--- Objective ---
State how many lines of the listing below contain the word "Open". Reply with the number alone.
--------------------------------
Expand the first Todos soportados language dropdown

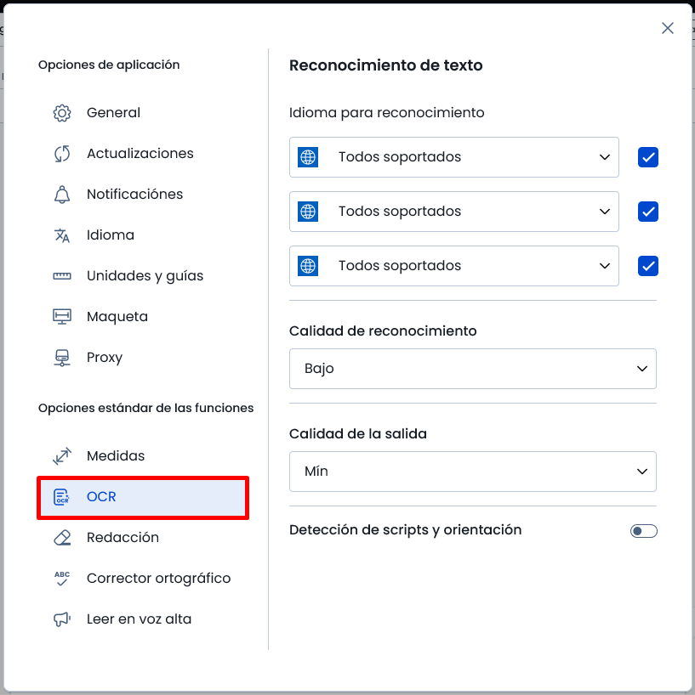pos(454,157)
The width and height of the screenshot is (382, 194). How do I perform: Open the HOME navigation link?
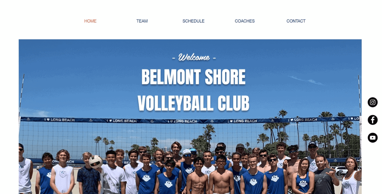pos(90,21)
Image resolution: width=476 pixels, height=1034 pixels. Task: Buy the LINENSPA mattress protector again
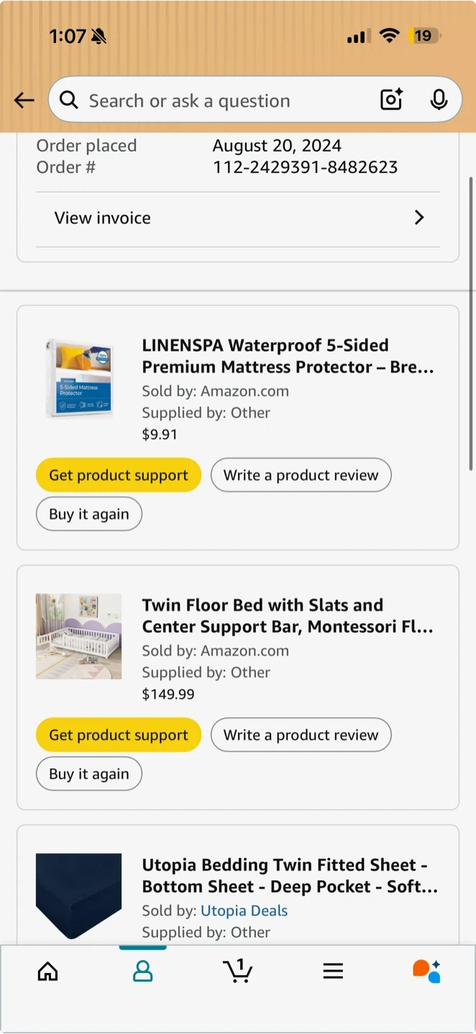(89, 514)
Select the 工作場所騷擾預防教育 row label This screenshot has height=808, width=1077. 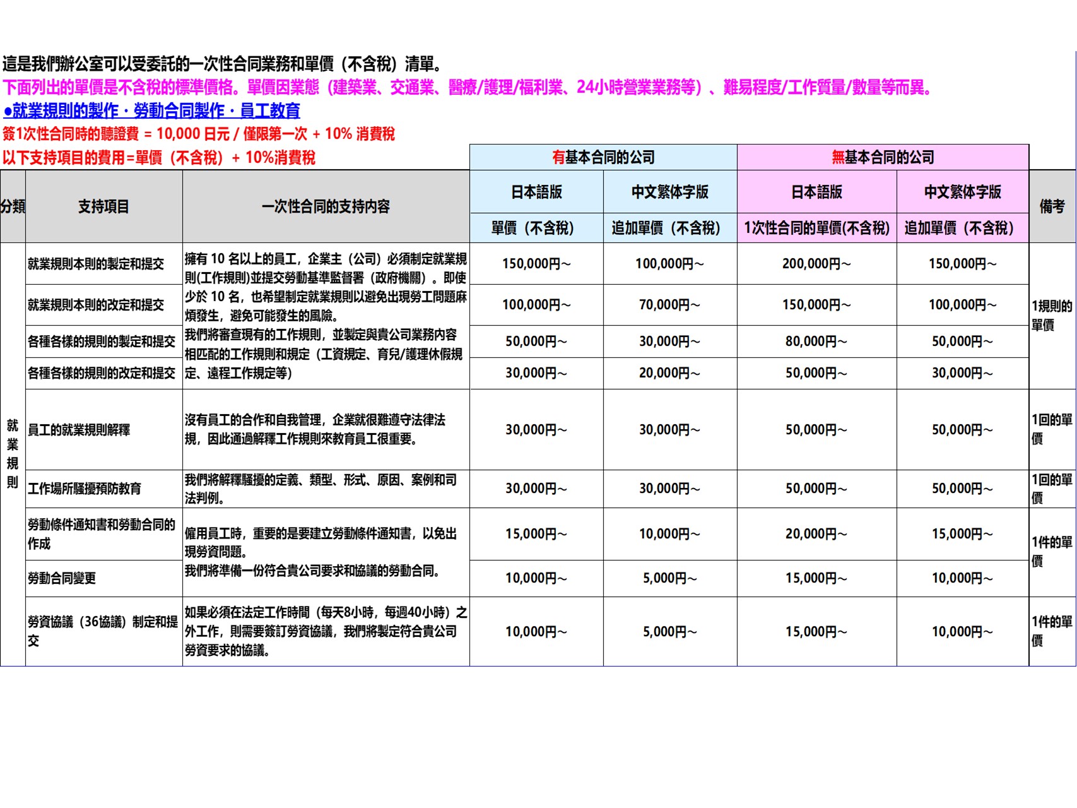coord(85,489)
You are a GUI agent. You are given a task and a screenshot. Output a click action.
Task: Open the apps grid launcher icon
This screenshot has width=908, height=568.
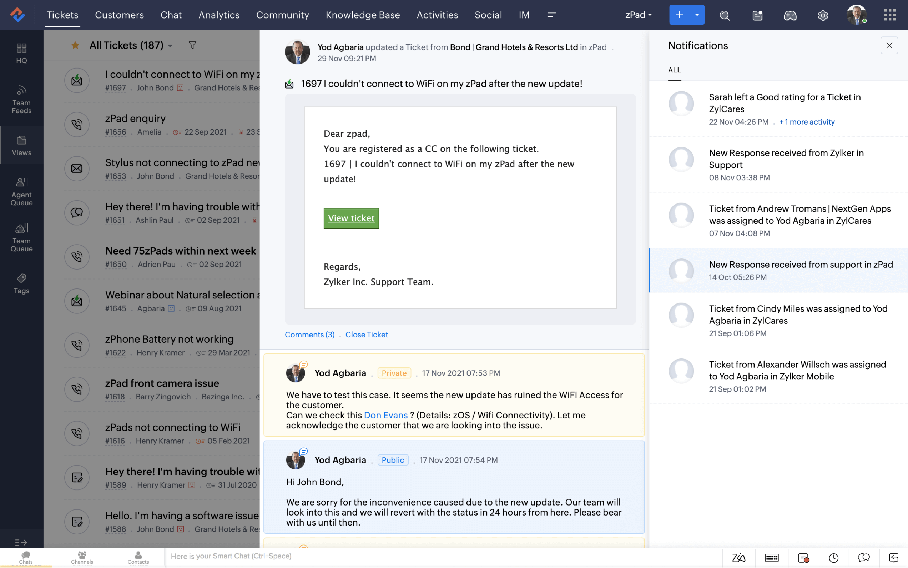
--------------------------------
--- The reply ---
2